Protect against backdoor eviction via rent rises
With additional oversight on rent increases it is hoped that a landlord could not increase the rent to a level that the tenant cannot afford. In practice, the ‘market rate’ may well be unaffordable for a tenant particularly given the increase in rents compared to the average wage over recent years.
Introduce a new Private Rented Sector Landlord Ombudsman
Letting agents currently have to be a member of several government approved ombudsman to ensure that if a complaint is not adequately dealt with then the complainant has recourse. This principle is being applied to landlords, particularly those who self-manage.
Further protection from discrimination
Currently a landlord cannot discriminate against someone who has a ‘protected characteristic’ such as disability, sexuality or gender. The list of protected characteristics is being expanded to those in receipt of government benefits and tenants with children. It has not been advisable to overtly market a property as ‘no benefits, no children’ for some time, but this makes it an actual offence.

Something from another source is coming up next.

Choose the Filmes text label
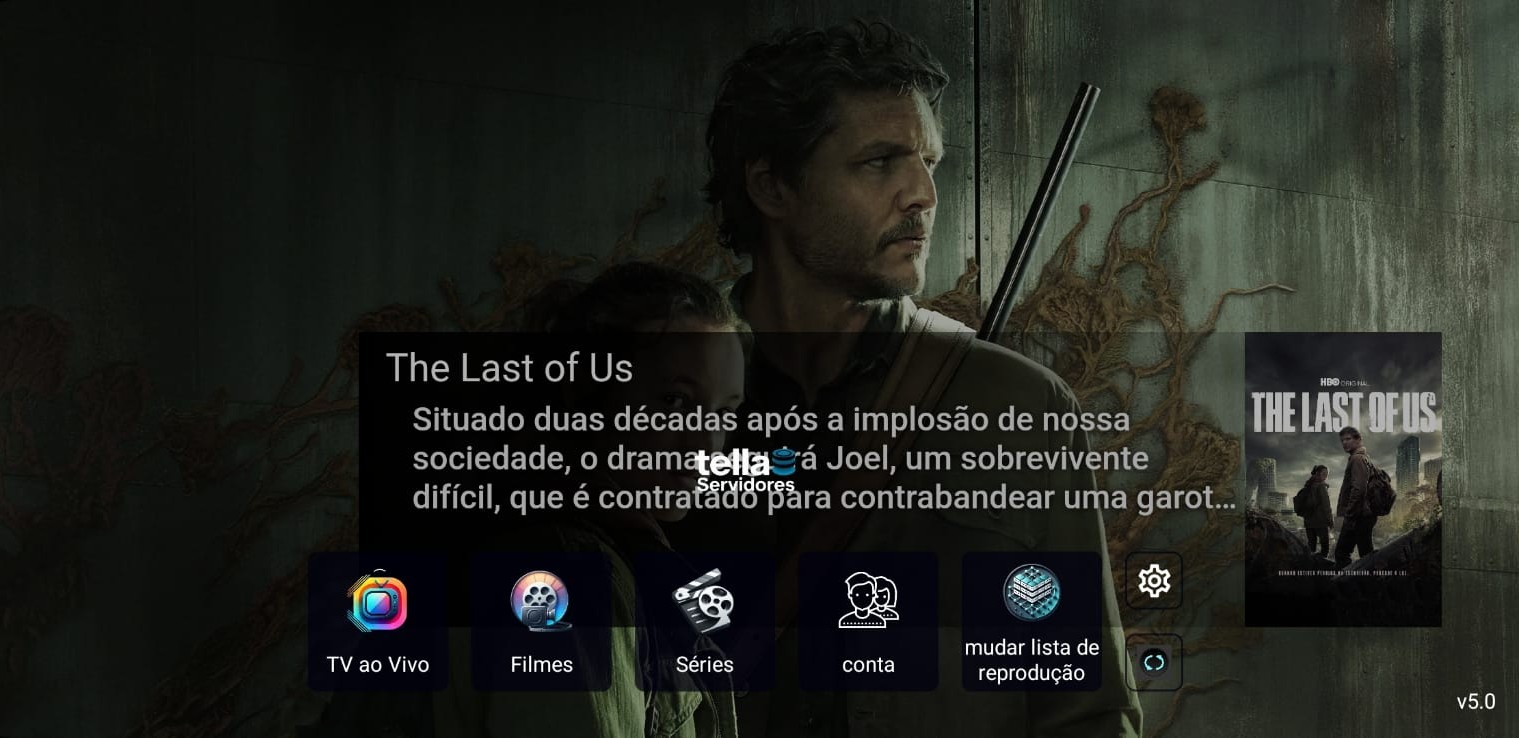 coord(541,665)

Improved housing standards
RRB will introduce a ‘Decent Homes Standard’ but this has not yet been fully fleshed out. This is new in that most obligations on landlords are to do with property maintenance and repair; these standards include a requirement to update facilities simply owing to their age.
Awaab’s Law
Awaab’s Law requires specific timescales between disrepair being reported, an investigation taking place and work starting. Currently the requirement is for works to take place in a ‘reasonable’ period of time. The exact periods underwent consultation and it suggested 14 days to investigate and 7 days to start work. The requirement is for works to start within 7 days, not for works to be completed. Emergency repairs must take place within 24 hours. The consultation has not yet been converted into law so these timeframes have not been finalised.